A verdict of medical misadventure has been returned after an inquest heard recommended liver function tests were not carried out on a woman to monitor the effects of a drug that ultimately led to her death.
Dymphna Dykes presented to Tallaght University Hospital on February 24th, 2021, with acute liver dysfunction, having taken Isoniazid for a six-month period to treat latent tuberculosis.
Her condition deteriorated and she was transferred to St Vincent’s University Hospital on March 15th to be considered for a liver transplant but was deemed unsuitable.
Despite cessation of the drug two weeks before her admission, she died on March 26th from multi-organ failure as a result of acute liver failure.
RM Block
The inquest heard this acute liver failure was a result of Isoniazid toxicity. Pathologist Dr Niamh Nolan described this as “very rare”, affecting one per cent of patients.
Dr Nolan, who carried out the postmortem examination, said Ms Dykes’ liver was “markedly shrunken” due to loss of the normal liver tissue. She said the organ weighed ”390 grams and you would normally expect a liver to weigh 1,500 grams”.
Persons taking Isoniazid require monthly liver function tests to monitor its effects. The inquest heard these tests were not carried out during the six-month period.
Professor Seamas Donnelly, who prescribed the medication, apologised to the Dykes family, saying: “Myself, the GP and the system let the family down.”
“As the prescribing physician, the buck stops with me,” he said.
On prescribing the medication in August 2020, Prof Donnelly sent a letter to Ms Dykes’ GP, Siobhan Kierans, advising her of the development and asking her to carry out monthly liver function tests to monitor the drug’s effects.
In the letter, he said he would arrange them at Tallaght University Hospital should this not be possible.
In subsequent follow-up consultations, meanwhile, he assumed the monthly tests were being conducted, despite not receiving any responding correspondence from the GP, which he said was not atypical.
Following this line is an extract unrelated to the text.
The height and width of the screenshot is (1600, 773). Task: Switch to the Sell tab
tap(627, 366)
He recalled asking Ms Dykes if the tests were being done and she said yes, though he acknowledged in hindsight these were other routine blood tests not concerning the liver.
Since her death, he said he has begun asking GPs to confirm receipt of such correspondence by email, “but I’m not getting responses”.
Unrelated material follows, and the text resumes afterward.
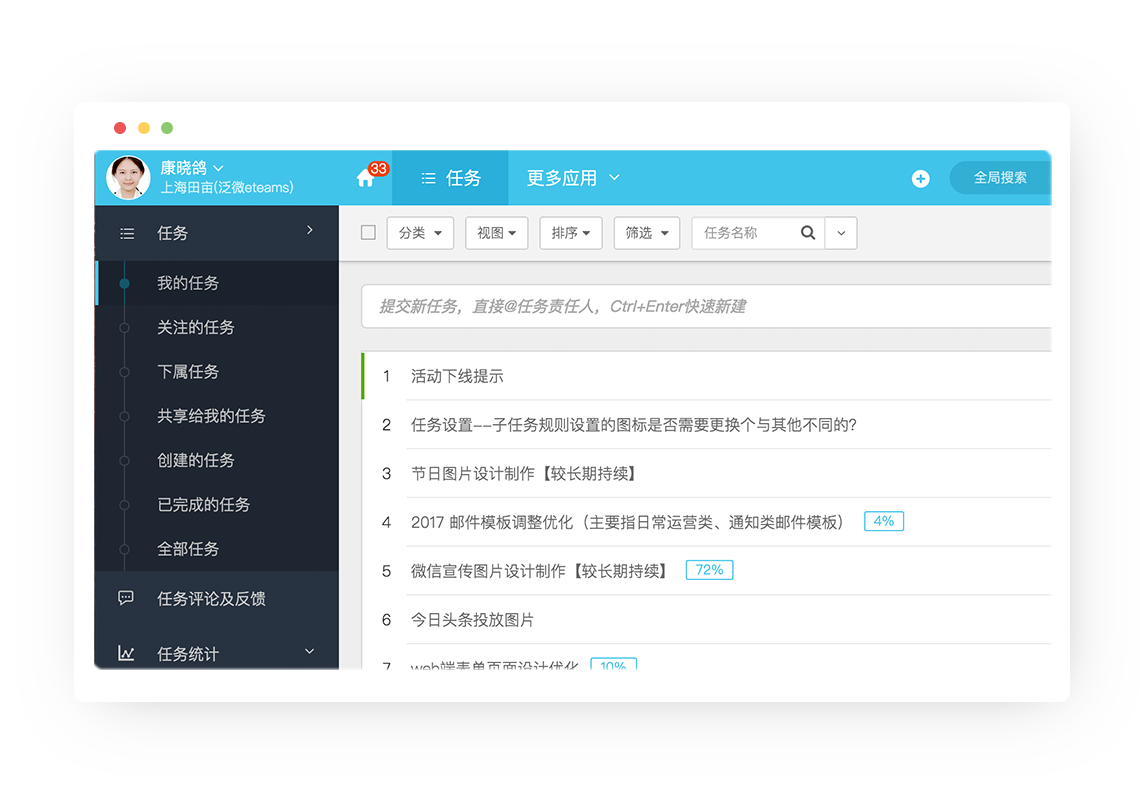The width and height of the screenshot is (1140, 800).
Task: Expand the 更多应用 menu
Action: (573, 178)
Ms Dykes’ GP, Ms Kierans, who said she is no longer practising, told the inquest she read the correspondence but did not recall “reading all of the letter”, saying it must have “went under the radar”.
“I don’t recall reading about the liver function tests,” she said. She did not recall Ms Dykes saying she required them.
Ms Kierans said she had never initiated the drug before and had never been asked by a consultant to monitor “unusual drugs”.
“I obviously didn’t have enough personal knowledge on the drug itself,” she said, adding at one stage that she was perhaps “naive”.
She said her practice received about 40 letters per day, adding: “Obviously, this one wasn’t highlighted enough and brought to my attention.”
“I assumed she was seeing him (Prof Donnelly) on a regular basis,” she said.
Put to her by counsel for the family, William Reidy, that it appeared there was a “lack of system” in her practice, she said it had “never happened before”.
Noting that the recommended monthly tests were not conducted, coroner Dr Cróna Gallagher returned a verdict of medical misadventure.
She said it was a neutral verdict that reflected the unintended consequences of the treatment and events thereafter.
Speaking on behalf of the family, solicitor Aidan Flahavan said while the coroner made no recommendations, they “hope that lessons are learned from it”.